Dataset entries

=== Section Start ===

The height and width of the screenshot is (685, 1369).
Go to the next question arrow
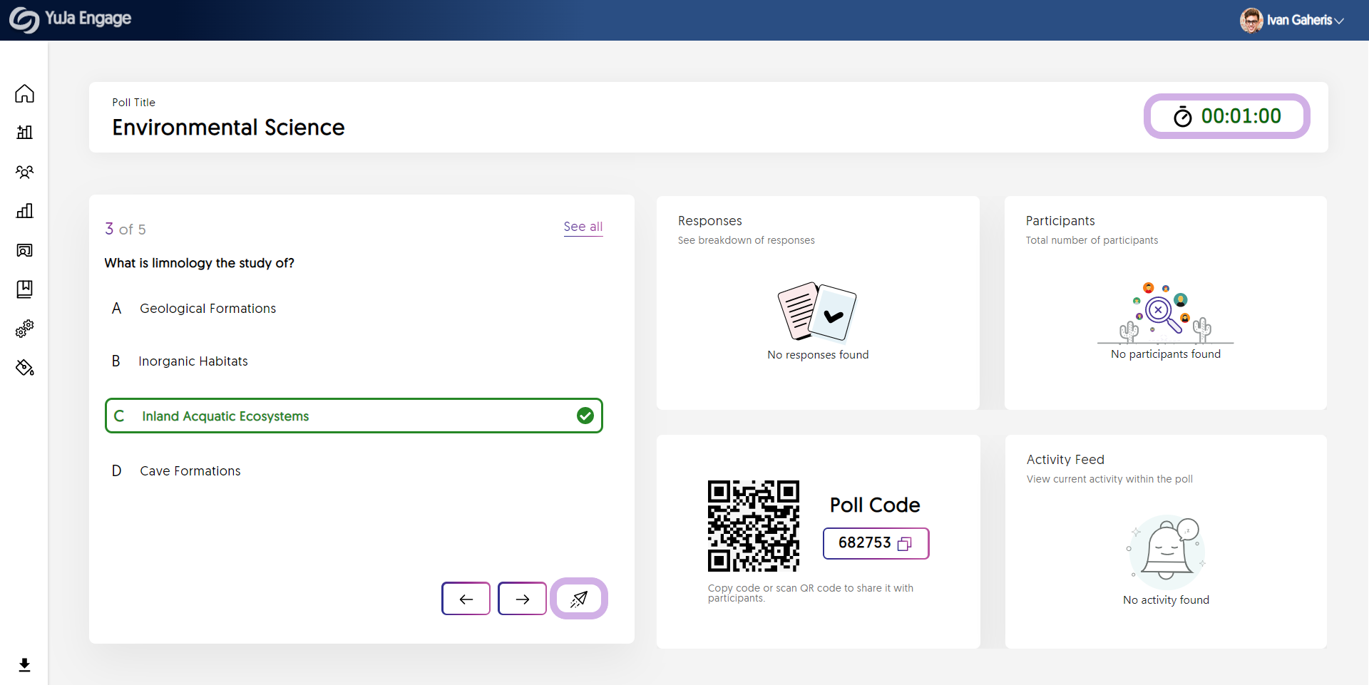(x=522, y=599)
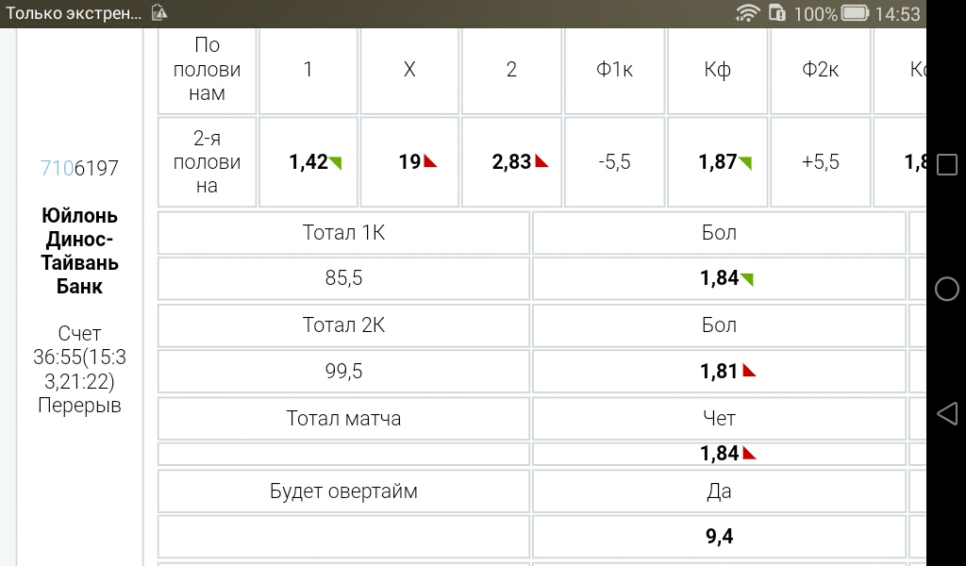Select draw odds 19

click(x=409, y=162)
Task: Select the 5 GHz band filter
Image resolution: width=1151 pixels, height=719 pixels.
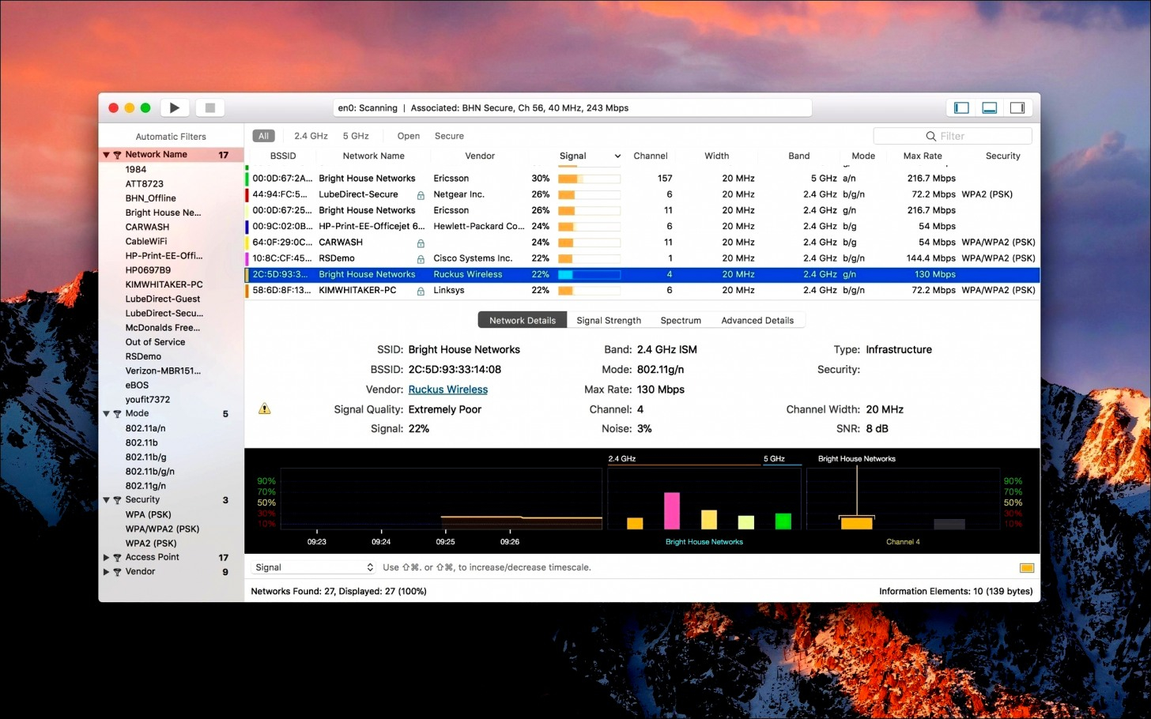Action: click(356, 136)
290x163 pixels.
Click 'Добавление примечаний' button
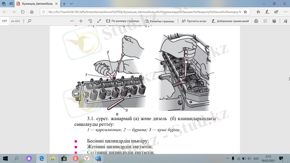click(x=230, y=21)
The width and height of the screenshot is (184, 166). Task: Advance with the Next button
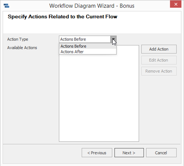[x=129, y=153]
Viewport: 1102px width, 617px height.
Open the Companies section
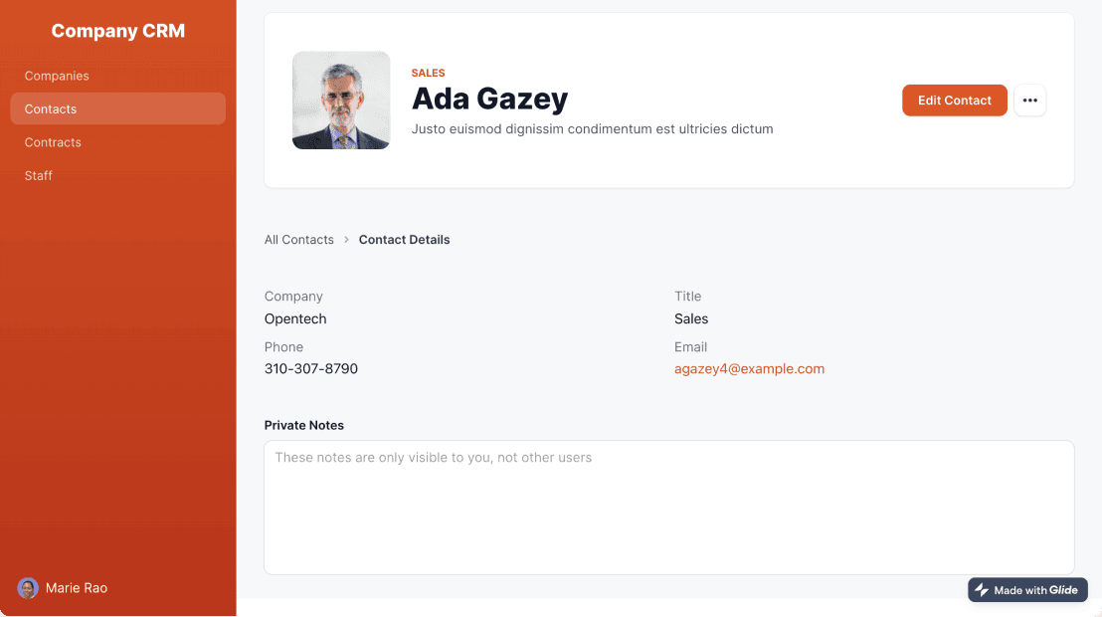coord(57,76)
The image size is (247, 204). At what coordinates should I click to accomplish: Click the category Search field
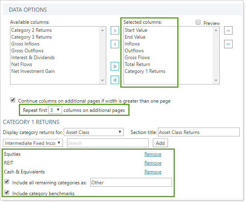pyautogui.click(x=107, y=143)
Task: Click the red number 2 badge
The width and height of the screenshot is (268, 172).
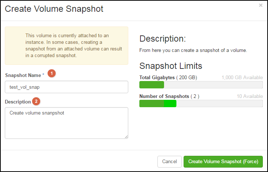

=== Section End ===

→ WORK TO COMPLETE
With the pictures left out, copy exactly the lines from the one containing "Click 'Добавление примечаний' button" through the last line of the data.

→ SOLUTION TO THIS TASK
Click 'Добавление примечаний' button
click(x=230, y=21)
The width and height of the screenshot is (184, 166). Task: Advance with the Next button
[x=129, y=153]
Viewport: 1102px width, 617px height.
Open the Companies section
coord(57,76)
The image size is (247, 204). At what coordinates should I click to accomplish: Click the category Search field
pyautogui.click(x=107, y=143)
Task: Click the red number 2 badge
The width and height of the screenshot is (268, 172).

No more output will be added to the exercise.